Adeyemi: Auf jeden Fall. Ich möchte meinen Realschulabschluss nachholen. Aber aktuell kann ich noch nicht sagen, wann ich das angehe.

Was hat Sie beim Thema Schule zum Umdenken gebracht?

Adeyemi: Ich habe festgestellt, dass es wichtig ist, einen Abschluss zu haben. Sollte ich mich in ein paar Jahren nach meiner Fußballkarriere irgendwo bewerben, sollte ich etwas Handfestes vorweisen können. Da kann man nicht mit leeren Händen dastehen. Ich habe den Schalter umgelegt und möchte für die Zukunft daran arbeiten, dass es klappt.

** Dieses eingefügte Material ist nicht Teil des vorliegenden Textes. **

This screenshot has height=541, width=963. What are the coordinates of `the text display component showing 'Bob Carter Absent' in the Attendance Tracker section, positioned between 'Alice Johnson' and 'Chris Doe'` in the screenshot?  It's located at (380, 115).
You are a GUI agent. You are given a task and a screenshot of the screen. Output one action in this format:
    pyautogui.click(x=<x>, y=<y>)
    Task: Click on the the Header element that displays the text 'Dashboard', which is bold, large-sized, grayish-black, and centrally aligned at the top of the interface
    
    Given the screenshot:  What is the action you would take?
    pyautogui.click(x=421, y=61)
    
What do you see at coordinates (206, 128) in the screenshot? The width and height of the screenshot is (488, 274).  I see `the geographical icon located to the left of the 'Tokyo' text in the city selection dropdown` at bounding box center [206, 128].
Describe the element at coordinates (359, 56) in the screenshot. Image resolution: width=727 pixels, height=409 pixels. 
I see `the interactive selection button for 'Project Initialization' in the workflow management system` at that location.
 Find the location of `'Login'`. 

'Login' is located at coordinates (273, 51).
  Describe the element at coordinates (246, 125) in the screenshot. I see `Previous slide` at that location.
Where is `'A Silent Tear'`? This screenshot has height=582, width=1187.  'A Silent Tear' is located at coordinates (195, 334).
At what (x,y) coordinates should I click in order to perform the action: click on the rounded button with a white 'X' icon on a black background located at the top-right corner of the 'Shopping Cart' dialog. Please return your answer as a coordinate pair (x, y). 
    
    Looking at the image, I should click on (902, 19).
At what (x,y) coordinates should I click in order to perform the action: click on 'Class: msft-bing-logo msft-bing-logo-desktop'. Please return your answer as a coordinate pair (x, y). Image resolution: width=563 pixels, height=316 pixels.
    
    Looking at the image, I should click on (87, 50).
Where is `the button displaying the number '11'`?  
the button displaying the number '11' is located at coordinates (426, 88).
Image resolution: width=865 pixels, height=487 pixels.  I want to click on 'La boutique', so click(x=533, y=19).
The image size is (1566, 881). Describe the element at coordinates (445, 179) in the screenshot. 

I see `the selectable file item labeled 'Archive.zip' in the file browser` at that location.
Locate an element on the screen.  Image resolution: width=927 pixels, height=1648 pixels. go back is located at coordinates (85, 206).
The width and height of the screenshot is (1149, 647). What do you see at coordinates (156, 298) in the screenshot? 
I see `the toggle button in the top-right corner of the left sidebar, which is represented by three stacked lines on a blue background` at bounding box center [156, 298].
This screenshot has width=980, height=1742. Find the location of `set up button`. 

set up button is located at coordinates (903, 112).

Wie häufig besuchen Sie Ihre alten Bekannten bei Unterhaching?

Adeyemi: Sehr regelmäßig, eigentlich immer, wenn ich meine Eltern besuche. Meine Mutter arbeitet nach wie vor beim Verein. Man sieht mich definitiv häufiger in Unterhaching, weil ich gerne dort in der Gegend gemeinsam mit meinen Freunden etwas Essen gehe.

Gab es einen Moment bei Haching, in dem Sie realisiert haben, dass es tatsächlich mit der Profi-Karriere klappen könnte?

Adeyemi: Es gab nicht diesen einen Moment. Wenn man mehrere Male gesagt bekommt, dass man über Qualitäten verfügt, die nicht jeder hat, gibt das aber sehr viel Selbstbewusstsein. Ich habe mir meine Ziele gesetzt und bis jetzt verläuft mein Weg wie geplant. Ich freue mich, dass ich es mal so weit geschafft habe.

Sie haben bei Unterhaching ausschließlich in der Jugend gespielt. Laut Schwabl gab es konkretes Interesse vom FC Chelsea. Wie kam es dazu?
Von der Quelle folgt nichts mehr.